Dataset entries =
⁂
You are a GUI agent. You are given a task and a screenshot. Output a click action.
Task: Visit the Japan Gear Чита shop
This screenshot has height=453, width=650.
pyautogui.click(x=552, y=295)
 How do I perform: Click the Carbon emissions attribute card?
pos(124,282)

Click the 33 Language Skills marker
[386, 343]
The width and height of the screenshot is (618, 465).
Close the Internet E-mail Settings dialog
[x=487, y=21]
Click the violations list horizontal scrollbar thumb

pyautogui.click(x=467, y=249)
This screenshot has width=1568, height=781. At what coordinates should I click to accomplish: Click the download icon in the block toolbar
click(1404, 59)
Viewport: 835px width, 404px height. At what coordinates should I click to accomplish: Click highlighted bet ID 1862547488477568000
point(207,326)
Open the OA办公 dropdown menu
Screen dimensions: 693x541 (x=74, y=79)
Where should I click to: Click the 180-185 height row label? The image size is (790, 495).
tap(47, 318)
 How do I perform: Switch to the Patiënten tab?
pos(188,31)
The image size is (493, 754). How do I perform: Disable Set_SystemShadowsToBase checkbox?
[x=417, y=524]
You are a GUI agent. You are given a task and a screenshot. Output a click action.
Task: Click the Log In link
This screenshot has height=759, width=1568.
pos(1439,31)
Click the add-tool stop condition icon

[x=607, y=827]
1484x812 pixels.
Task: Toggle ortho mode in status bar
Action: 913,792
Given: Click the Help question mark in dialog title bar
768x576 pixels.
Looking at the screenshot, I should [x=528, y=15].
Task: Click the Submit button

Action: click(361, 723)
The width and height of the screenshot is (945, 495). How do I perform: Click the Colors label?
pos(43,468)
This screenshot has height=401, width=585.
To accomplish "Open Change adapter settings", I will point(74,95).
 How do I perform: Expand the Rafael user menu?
⁂
Task description =
Every record must appear in the answer exactly as it appears above.

Solved problem =
You are a GUI agent. You are given a task and a screenshot. Output a click action.
Task: Visit the Japan Gear Чита shop
This screenshot has height=453, width=650.
pyautogui.click(x=552, y=295)
 How do I perform: Click the Carbon emissions attribute card?
pos(124,282)

Click the 33 Language Skills marker
[386, 343]
The width and height of the screenshot is (618, 465).
Close the Internet E-mail Settings dialog
[x=487, y=21]
Click the violations list horizontal scrollbar thumb

pyautogui.click(x=467, y=249)
This screenshot has width=1568, height=781. At what coordinates should I click to accomplish: Click the download icon in the block toolbar
click(1404, 59)
Viewport: 835px width, 404px height. At what coordinates should I click to accomplish: Click highlighted bet ID 1862547488477568000
point(207,326)
Open the OA办公 dropdown menu
Screen dimensions: 693x541 (x=74, y=79)
Where should I click to: Click the 180-185 height row label? The image size is (790, 495).
tap(47, 318)
 How do I perform: Switch to the Patiënten tab?
pos(188,31)
The image size is (493, 754). How do I perform: Disable Set_SystemShadowsToBase checkbox?
[x=417, y=524]
You are a GUI agent. You are given a task and a screenshot. Output a click action.
Task: Click the Log In link
This screenshot has height=759, width=1568.
pos(1439,31)
Click the add-tool stop condition icon

[x=607, y=827]
1484x812 pixels.
Task: Toggle ortho mode in status bar
Action: 913,792
Given: Click the Help question mark in dialog title bar
768x576 pixels.
Looking at the screenshot, I should [x=528, y=15].
Task: Click the Submit button

Action: click(361, 723)
The width and height of the screenshot is (945, 495). How do I perform: Click the Colors label?
pos(43,468)
This screenshot has height=401, width=585.
To accomplish "Open Change adapter settings", I will point(74,95).
 How do I perform: Expand the Rafael user menu?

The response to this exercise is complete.